Principios de Vida

Hoy renacemos en los siguientes nueve alientos de vida:

  1. Reconocemos como nuestra Ley de Origen a la Madre Padre Creadores que se manifiestan y expresan en el orden natural y por esto nos declaramos las Naciones Unidas del Espíritu.
  1. Proponemos un camino, unos pasos para educar seres humanos verdaderos, basados en nuestras FORMAS DE VIDA.
  1. Invitamos al ser humano olvidado de su memoria ancestral que venga a beber de esta fuente de sabiduría ancestral.
  1. Consideramos que toda la naturaleza (elementales, minerales, animales, plantas, selvas, ríos, montañas, humanos, planetas, estrellas, así como lo invisible) no son recursos, son nuestra familia, por lo cual es fundamental vivir juntos en armonía.
  1. Manifestamos que la interculturalidad y el diálogo de saberes favorecen el reconocimiento de nuestra humanidad común en el respeto por las diferencias, para la construcción de Acuerdos Comunes basados en la Ley de Origen de cada uno de los pueblos ancestrales.

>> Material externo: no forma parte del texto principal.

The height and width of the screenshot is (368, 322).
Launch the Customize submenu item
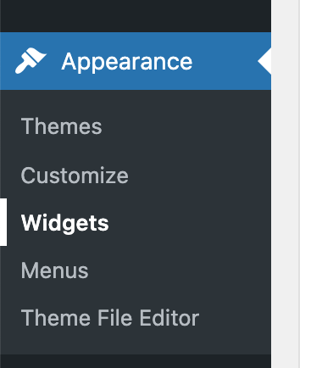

  1. Declaramos que nuestra espiritualidad no es una forma religiosa exótica, sino una manera de vivir en acuerdo con todos los seres, la naturaleza y el universo.
  1. Reconocemos en la mujer a la madre divina universal, más no el modelo de belleza pasajera que origina la idea de que podemos poseer y controlar el mundo.
  1. Somos el cumplimiento del sueño de nuestros ancestros. Nuestros pueblos ancestrales tienen el silencio para saber escuchar y la palabra para saber hablar y proponer; esta es una propuesta de educación que pone en el centro al SER y la convivencia en armonía con todos los seres visibles e invisibles, estos pasos que educan son una urgencia para la humanidad. Así con los fundamentos de la tradición ancestral, se levanta esta nueva antigua humanidad unida en las nueve esquinas del mundo.
  1. Anunciamos que nuestro sistema de gobierno es la COSMOGEOCRACIA, el orden, gobierno del cosmos, ligado al orden, gobierno de la tierra donde todo está interconectado; para cumplir con esto, debemos extender, compartir y alistar los terrenos para que la semilla del corazón humano germine y prospere.